The Nitty Gritty to Cutting Graphite Golf Shafts Efficiently
Tools used to cut graphite shafts
There are a number of items available to clubmakers to cut graphite golf shafts; many of which are motorized cut-off wheels. However, not every hobbyist golf club maker is going to have access to these tools and needs to cut the golf club shaft without fear of splintering and potentially destroying what could very well be a $100 (or more) investment. One solution to manually cut golf club graphite (or composite) shafts fast, safe and efficiently is the rod saw blade. Let me give you some handy tips on how to use tool properly.
Graphite shafts need special care to be cut properly. A tubing cutter, that you would use to manually cut a steel golf shaft, will crack or destroy a graphite shaft in no time at all. Don’t think about pulling the hacksaw from your tool chest either. A normal hacksaw blade has teeth that are serrated along both edges of the blade, which can splinter the fibers potentially causing breakage at a later time.
A safe way to cut graphite shafts by hand
Enter the rod saw blade. It possesses no teeth at all, but a rod of tungsten carbide particles enabling the blade to cut on both forward and reverse strokes. It makes thin straight cuts in all types of shaft materials used in golf. Yes, it is even strong enough to cut steel. It can cut through a graphite shaft in 15-20 seconds after the shaft has been securely place in your vise. The model we sell fits on a standard 12” hacksaw frame found at any hardware store or in many home shops.
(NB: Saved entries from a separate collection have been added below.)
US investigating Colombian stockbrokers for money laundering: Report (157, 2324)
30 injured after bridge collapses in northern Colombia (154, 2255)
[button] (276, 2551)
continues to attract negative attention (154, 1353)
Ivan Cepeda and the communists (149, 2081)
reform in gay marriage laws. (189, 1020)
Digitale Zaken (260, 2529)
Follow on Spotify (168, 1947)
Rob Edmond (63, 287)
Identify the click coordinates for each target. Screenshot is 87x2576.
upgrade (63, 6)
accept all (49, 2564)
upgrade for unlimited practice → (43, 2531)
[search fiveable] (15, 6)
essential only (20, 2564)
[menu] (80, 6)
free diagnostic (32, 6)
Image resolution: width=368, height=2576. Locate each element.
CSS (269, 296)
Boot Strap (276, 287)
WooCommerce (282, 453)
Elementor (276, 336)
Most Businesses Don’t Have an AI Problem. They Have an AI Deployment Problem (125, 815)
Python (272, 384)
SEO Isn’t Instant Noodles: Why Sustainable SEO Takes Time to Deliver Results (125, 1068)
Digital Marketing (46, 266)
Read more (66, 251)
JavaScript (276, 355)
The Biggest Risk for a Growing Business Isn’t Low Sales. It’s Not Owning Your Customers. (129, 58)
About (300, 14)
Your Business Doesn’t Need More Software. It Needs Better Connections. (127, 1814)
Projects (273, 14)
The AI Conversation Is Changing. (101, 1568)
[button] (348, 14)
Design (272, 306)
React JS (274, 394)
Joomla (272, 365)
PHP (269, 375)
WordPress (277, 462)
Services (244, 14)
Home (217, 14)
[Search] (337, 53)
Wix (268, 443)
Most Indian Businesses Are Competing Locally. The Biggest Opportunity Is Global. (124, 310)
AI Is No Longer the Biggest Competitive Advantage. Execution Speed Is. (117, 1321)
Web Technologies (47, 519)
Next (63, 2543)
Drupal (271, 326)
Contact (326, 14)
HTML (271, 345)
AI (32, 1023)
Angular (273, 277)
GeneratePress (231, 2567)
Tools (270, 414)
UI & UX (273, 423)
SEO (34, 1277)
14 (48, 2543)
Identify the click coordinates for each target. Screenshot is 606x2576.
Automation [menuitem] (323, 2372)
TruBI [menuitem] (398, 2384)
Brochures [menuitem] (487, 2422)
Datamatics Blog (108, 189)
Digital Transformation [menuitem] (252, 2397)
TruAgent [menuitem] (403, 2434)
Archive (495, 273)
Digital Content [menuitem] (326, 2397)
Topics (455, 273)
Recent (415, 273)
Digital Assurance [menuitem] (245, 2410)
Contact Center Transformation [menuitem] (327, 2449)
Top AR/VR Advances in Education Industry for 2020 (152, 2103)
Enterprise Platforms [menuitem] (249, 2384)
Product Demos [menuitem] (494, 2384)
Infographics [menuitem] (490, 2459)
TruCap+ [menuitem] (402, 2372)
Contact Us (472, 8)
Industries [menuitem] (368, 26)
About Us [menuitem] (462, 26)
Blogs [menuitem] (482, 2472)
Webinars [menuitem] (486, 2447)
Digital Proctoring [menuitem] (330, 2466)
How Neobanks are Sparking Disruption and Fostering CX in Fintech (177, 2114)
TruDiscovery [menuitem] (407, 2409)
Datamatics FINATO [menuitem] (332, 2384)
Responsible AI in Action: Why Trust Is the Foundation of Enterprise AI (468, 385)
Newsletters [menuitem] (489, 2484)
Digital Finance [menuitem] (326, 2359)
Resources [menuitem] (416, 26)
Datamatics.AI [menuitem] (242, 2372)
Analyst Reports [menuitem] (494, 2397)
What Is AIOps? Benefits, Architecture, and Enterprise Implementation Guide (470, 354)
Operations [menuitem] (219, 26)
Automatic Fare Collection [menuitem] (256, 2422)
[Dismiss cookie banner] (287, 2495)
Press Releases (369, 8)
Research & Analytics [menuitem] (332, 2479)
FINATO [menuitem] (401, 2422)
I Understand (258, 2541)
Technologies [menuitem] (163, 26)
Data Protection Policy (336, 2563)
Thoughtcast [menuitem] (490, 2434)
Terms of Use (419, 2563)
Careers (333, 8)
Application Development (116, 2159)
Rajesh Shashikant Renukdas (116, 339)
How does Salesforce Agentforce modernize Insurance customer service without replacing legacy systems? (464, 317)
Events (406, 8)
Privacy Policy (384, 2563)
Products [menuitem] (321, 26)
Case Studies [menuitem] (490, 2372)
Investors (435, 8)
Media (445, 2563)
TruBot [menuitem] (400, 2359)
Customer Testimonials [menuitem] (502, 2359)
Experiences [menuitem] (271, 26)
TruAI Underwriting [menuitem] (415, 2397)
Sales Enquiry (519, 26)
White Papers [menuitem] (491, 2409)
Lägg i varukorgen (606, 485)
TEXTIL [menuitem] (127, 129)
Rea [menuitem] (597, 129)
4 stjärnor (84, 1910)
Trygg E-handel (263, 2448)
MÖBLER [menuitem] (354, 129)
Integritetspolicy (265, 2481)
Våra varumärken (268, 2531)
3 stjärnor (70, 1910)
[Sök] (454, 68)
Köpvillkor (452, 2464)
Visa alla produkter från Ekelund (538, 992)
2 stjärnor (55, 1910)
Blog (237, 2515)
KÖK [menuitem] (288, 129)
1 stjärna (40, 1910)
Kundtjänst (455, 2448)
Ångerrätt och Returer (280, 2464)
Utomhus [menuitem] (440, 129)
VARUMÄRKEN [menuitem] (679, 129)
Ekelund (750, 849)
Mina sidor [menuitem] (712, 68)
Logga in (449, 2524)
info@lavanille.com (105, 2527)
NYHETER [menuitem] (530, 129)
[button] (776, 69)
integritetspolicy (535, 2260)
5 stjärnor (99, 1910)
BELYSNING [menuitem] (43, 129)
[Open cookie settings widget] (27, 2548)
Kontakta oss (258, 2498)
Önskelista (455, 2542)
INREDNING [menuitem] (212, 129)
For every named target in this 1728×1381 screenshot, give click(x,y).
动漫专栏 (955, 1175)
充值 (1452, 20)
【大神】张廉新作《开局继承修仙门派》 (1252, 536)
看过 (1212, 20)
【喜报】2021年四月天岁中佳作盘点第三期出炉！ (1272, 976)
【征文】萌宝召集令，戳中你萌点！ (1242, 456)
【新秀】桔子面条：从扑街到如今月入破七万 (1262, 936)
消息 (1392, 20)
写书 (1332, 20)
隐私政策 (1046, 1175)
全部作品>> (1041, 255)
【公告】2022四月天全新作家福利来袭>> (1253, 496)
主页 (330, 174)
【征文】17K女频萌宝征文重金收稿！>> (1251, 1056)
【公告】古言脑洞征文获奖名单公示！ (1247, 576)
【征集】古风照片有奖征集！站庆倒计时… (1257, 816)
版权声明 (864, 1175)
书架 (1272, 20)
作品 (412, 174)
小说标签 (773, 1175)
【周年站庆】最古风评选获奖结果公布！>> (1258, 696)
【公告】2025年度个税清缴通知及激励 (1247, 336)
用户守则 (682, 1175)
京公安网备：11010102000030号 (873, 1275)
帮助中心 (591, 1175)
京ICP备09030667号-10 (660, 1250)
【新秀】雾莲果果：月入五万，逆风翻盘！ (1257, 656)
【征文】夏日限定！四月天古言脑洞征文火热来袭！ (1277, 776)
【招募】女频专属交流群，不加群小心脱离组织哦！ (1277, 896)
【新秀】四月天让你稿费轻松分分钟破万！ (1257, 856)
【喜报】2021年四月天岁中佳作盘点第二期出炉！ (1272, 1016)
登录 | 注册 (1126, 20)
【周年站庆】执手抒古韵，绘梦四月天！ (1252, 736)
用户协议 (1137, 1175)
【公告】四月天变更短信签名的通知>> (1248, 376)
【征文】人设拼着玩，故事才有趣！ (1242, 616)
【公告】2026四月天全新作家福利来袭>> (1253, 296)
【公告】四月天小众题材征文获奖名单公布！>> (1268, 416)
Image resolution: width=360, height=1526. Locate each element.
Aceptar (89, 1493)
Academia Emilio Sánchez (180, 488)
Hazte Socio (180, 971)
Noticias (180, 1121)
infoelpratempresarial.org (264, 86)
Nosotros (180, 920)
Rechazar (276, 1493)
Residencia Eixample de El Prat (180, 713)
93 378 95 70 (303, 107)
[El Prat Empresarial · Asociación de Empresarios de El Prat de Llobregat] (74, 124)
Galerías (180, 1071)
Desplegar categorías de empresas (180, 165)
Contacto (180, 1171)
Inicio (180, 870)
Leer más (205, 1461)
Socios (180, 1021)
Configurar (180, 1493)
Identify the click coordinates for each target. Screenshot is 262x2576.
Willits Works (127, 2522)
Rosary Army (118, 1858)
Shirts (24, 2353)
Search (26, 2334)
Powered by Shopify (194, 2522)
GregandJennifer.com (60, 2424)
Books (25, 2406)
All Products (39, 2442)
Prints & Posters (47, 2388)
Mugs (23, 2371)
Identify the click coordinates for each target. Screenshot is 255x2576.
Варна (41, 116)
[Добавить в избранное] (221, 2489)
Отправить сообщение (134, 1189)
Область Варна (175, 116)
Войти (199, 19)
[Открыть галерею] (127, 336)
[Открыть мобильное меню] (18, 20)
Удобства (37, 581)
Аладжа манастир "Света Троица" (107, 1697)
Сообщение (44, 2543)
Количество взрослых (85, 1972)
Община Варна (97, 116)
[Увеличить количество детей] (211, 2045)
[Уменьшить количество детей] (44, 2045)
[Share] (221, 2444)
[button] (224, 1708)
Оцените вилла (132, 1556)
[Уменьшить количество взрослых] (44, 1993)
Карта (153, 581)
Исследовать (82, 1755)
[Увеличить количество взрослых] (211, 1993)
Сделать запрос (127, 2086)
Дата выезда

How to tips to cutting graphite shafts
I would like to share a few how-to tips as well. I find it best to place a piece of masking tape at the portion of the shaft I want to cut. I do this for a couple of reasons. The first, many graphite golf club shafts are black and the use of the masking tape assists in properly marking the area to be cut with a Sharpie pen. Secondly, by wrapping tape around the shaft, reduces the likelihood that the shaft would splinter during the last moment of the cutting process. To further avoid any potential splintering at the last minute, cut half way through the golf club shaft and then rotate 90º and precede cutting through.
Even for veteran clubmakers, the rod saw blade is handy to cut a single shaft instead of firing up your motorized equipment or to find that you have a damaged blade in need of replacement. Plus it comes in handy cutting the shaft angle and through bore plugs for those golf club thru bore installations. All-in-all, it is a long-lasting tool no golf clubmaking shop should be without.